═══ Recorded data ═══

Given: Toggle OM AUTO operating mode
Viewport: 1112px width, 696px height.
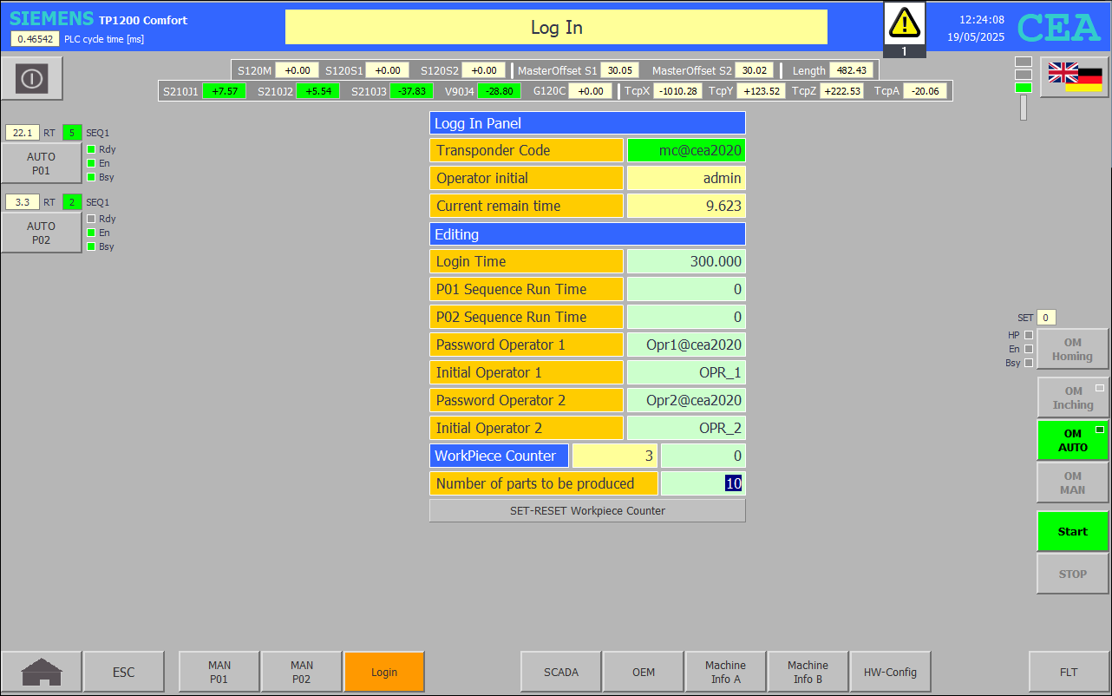Looking at the screenshot, I should pos(1073,440).
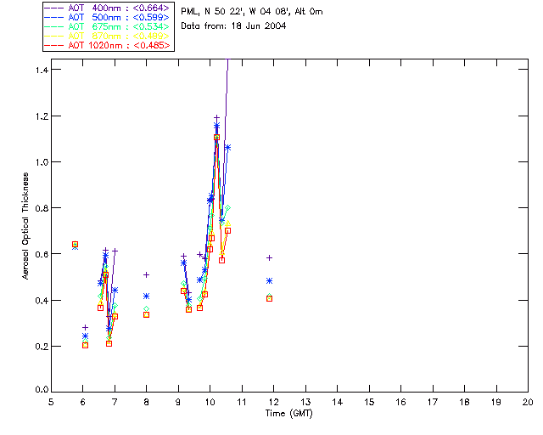
Task: Click the leftmost red square at 0.64 AOT
Action: pos(75,245)
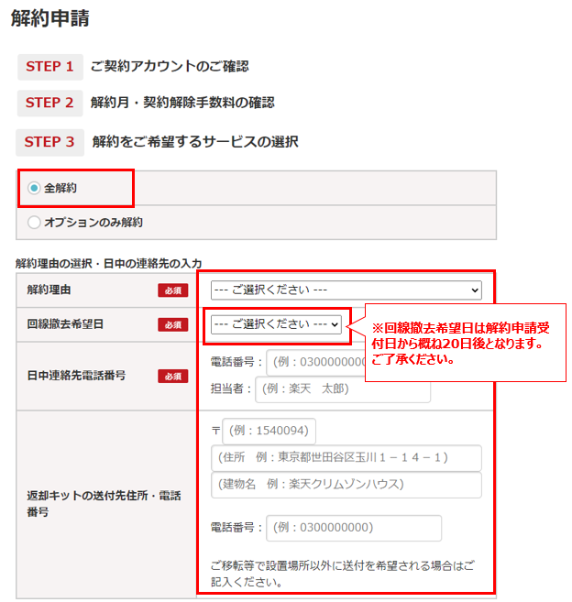Open the 解約理由 dropdown
The width and height of the screenshot is (572, 602).
point(346,290)
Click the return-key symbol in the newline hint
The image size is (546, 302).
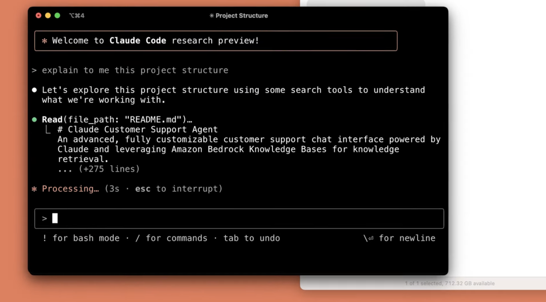371,238
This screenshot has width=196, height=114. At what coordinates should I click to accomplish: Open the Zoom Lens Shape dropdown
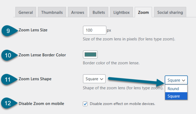pos(94,79)
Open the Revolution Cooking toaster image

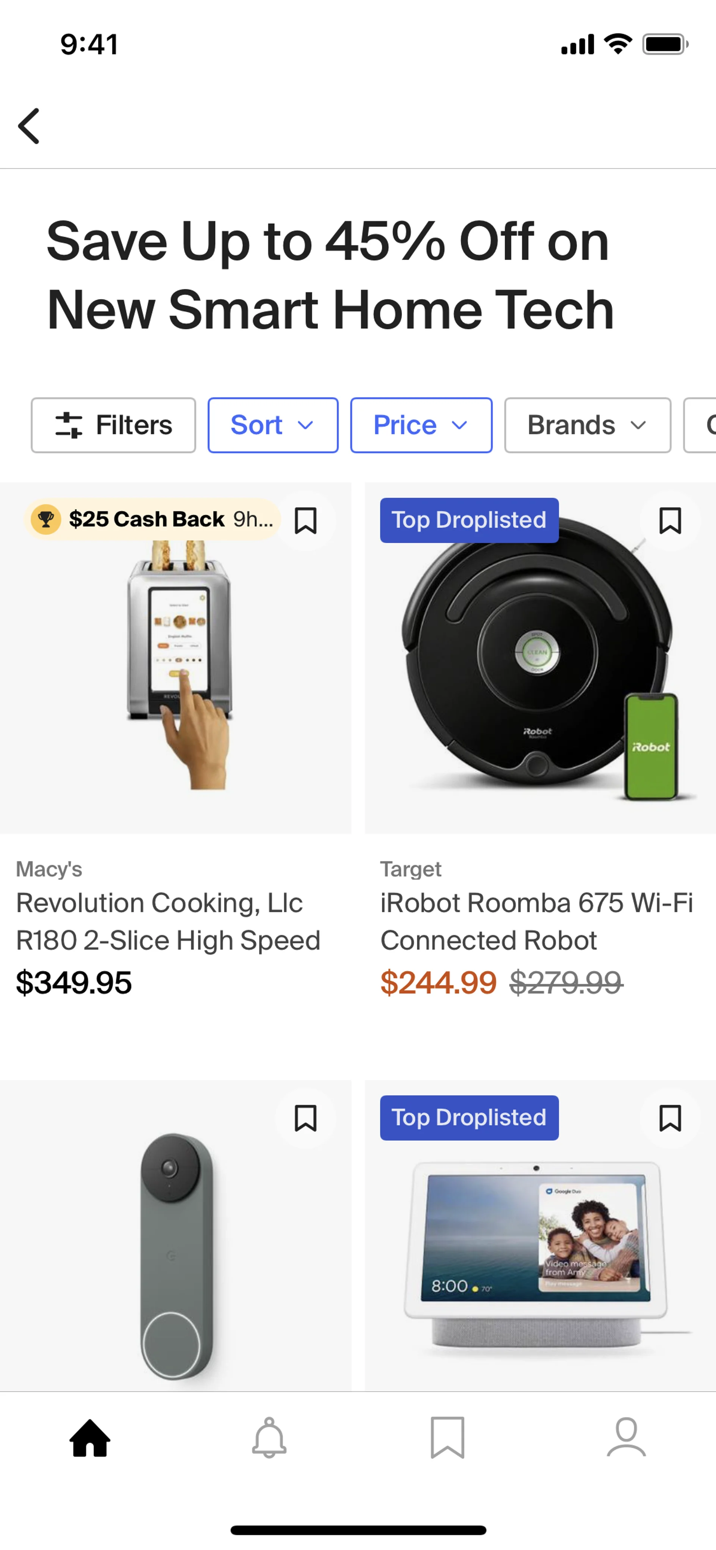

═══

▶ _Task to carry out_: Rewrite the listing with every "Viewport" renamed to "Display area" and everything else left unchanged. Leave out the pictures.

▶ _Answer to the exercise_:
Given: Toggle OM AUTO operating mode
Display area: 1112px width, 696px height.
Looking at the screenshot, I should pos(1073,440).
Task: Click the leftmost red square at 0.64 AOT
Action: pos(75,245)
Open the 解約理由 dropdown
The width and height of the screenshot is (572, 602).
point(346,290)
Click the return-key symbol in the newline hint
The image size is (546, 302).
371,238
This screenshot has width=196, height=114. At what coordinates should I click to accomplish: Open the Zoom Lens Shape dropdown
pos(94,79)
Open the Revolution Cooking toaster image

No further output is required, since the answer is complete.